In questi anni ha avuto modo di collaborare con artisti siciliani?

«Dopo quello di Guccione, l’incontro che mi ha fatto decidere di mettere radici nell’Isola è stato quello avuto con lo scrittore Vincenzo Consolo. Anche questa opportunità è nata a Parigi. Un incontro che devo a François Vitrani, direttore de la “Maison de l'Amérique latine” di Parigi. Vitrani mi concordò un appuntamento con lo scrittore siciliano. Ci ritrovammo all’aeroporto di Palermo, Consolo era in compagnia della moglie Caterina. Presi a noleggio una vettura per raggiungere insieme Sant’Agata di Militello, il suo paese d’origine in provincia di Messina. Durante il tragitto, dai finestrini dell’auto, ammiravo rapito il paesaggio e le coste. Anche se avevo avuto la fortuna di girare il mondo, dall’India all’America Latina e scoperto buona parte del Mediterraneo, dal Marocco alla Siria, quella visione siciliana fu per me un’esperienza unica. Con Consolo fu subito amicizia, come mi era già capitato a Parigi con lo scrittore Emil Cioran. Un’amicizia al primo sguardo che è durata tutta la vita. Di lui ho amato quello che in Francia si chiama franc-parler, una schiettezza senza infingimenti. L’unico rimpianto di Consolo che mi rimane è stato quello di non essere riusciti a trovare l’occasione giusta per incontrare Enzo Sellerio, un fotografo raffinatissimo che ho molto ammirato. In tutti questi anni ho avuto il piacere di incrociare tanti artisti siciliani. A Ragusa ho conosciuto il fotografo Giuseppe Leone che possedeva uno sguardo poetico e una joie de vivre ineguagliabili. Ho fotografato Bruno Caruso nel suo studio romano con le finestre che si affacciavano sul Colosseo, era un pittore coltissimo e raffinato. Il fotografo Ferdinando Scianna l’ho conosciuto a Parigi nella galleria di Dina Vierny, quando venne a visitare proprio una mostra dedicata alla Sicilia che recava i testi di Vincenzo Consolo».
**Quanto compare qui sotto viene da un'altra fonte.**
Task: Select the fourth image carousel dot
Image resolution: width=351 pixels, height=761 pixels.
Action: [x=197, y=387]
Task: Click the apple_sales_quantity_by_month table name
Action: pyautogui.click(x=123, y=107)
Dunque la sua Sicilia segreta è costellata di incontri memorabili.

«Gli artisti siciliani che ho evocato hanno segnato pagine formidabili del mio percorso artistico. Ci sono persone che sono in grado di cambiarti radicalmente l’esistenza. È una costante della mia vita. A Parigi ne ho avuto conferma. La mia svolta di vita la devo al regista Roberto Rossellini. Era il 1976, il giornale “Paris Metro” mi aveva commissionato uno shooting dedicato al cineasta italiano. Lo fotografai nella hall dell’hotel Raphal, un albergo poco lontano dall’Arc de Triomphe. Rossellini aveva ultimato il film “Il Messia”, prodotto dalla Gaumont. Era il primo pomeriggio, sorseggiando un caffè mi chiese di vedere le mie foto. Gli mostrai un reportage che avevo realizzato in Portogallo nel corso della “Rivoluzione dei garofani”. Osservò con attenzione quelle immagini e mi chiese di ritornare il giorno successivo. L’indomani, alla stessa ora, mi presentò Claude Baks, un omone alla Orson Welles che era il suo produttore. Dopo qualche giorno, firmai il contratto con una grande azienda petrolifera che sponsorizzava i lavori dei giovani fotografi. Quell’incontro ha letteralmente cambiato la mia vita e la mia carriera».

Il suo prossimo progetto?

«Da anni lavoro a un progetto che mi aveva suggerito proprio lo scrittore Vincenzo Consolo. Un soggetto insolito dedicato ai cavalli di San Fratello. Ho soggiornato a lungo in quel remoto angolo dei Nebrodi. Ho ritratto queste creature meravigliose nel loro habitat naturale, i boschi che dal territorio messinese sconfinano fino nel cuore dell’Isola. Un reportage fotografico lungo ormai dieci anni. Spero possa presto prendere forma in un libro di prossima pubblicazione».